Three soldiers grappled Gestas to the ground as he cursed the crowd, the gods, even the sky, but his voice held the terror of someone who knew he was about to die. Three others stretched Dismas on his cross.
Nissa threw herself next to him and held his face in her hands as a soldier bound each arm to the crossbeam. Another pushed the point of a long iron nail against his palm. Nissa pressed her cheek against Dismas’s rough face. His jaw tightened beneath hers as the hammer rose. At the clash of iron, his body seized upward, arching as a groan of agony broke from deep within his chest. Nissa’s stomach writhed, and her heart seemed to rip asunder as they hammered the second nail and moved to tie Dismas legs to the bottom of the beam.
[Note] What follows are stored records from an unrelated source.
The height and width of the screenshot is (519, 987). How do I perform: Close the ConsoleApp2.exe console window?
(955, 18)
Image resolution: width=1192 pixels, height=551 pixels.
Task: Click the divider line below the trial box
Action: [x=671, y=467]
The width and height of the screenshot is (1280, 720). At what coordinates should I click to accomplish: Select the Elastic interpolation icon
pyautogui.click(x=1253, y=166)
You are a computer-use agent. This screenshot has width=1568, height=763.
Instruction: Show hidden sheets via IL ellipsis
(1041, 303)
Dismas jerked as another nail pierced his feet, and a low moan shook his body.
Rough hands wrenched Nissa away and flung her onto the rocks. She squeezed her eyes shut. Blackness swam around her, and nausea rose in her throat. There would be no mercy. Not for Dismas, and not for her.
The exultant voice howled. Look what you’ve done.
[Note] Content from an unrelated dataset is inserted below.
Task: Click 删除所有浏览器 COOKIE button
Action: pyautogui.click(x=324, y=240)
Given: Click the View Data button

The voice was right. It had always been right. This was her fault. She was worthless, useless. It would be better if she had never been born.
She opened her eyes to see the soldiers raising the cross. Dismas’s head swung wildly, and blood streamed from his mouth where he had bitten through his lower lip. A hollow thud echoed over the hilltop as the bottom of the cross found its niche in the rock.
Nissa crawled to the foot of the cross, her mouth as dry as a potsherd, her bones as soft as wax. She inched up on her knees, reaching to touch Dismas’s foot, pierced by a black nail and dark with blood.
She leaned her head against the damp wood that smelled of blood and sap. My God, my God, why have you abandoned me? She closed her eyes, and blackness descended upon her.
Chapter 32
LONGINUS SUFFERED EVERY tortured step Jesus took as they approached the ascent to Golgotha. He swept the crowds back with his vitis but couldn’t stop their insults or the rocks and debris they flung at the man who staggered, barely alive, under the cross.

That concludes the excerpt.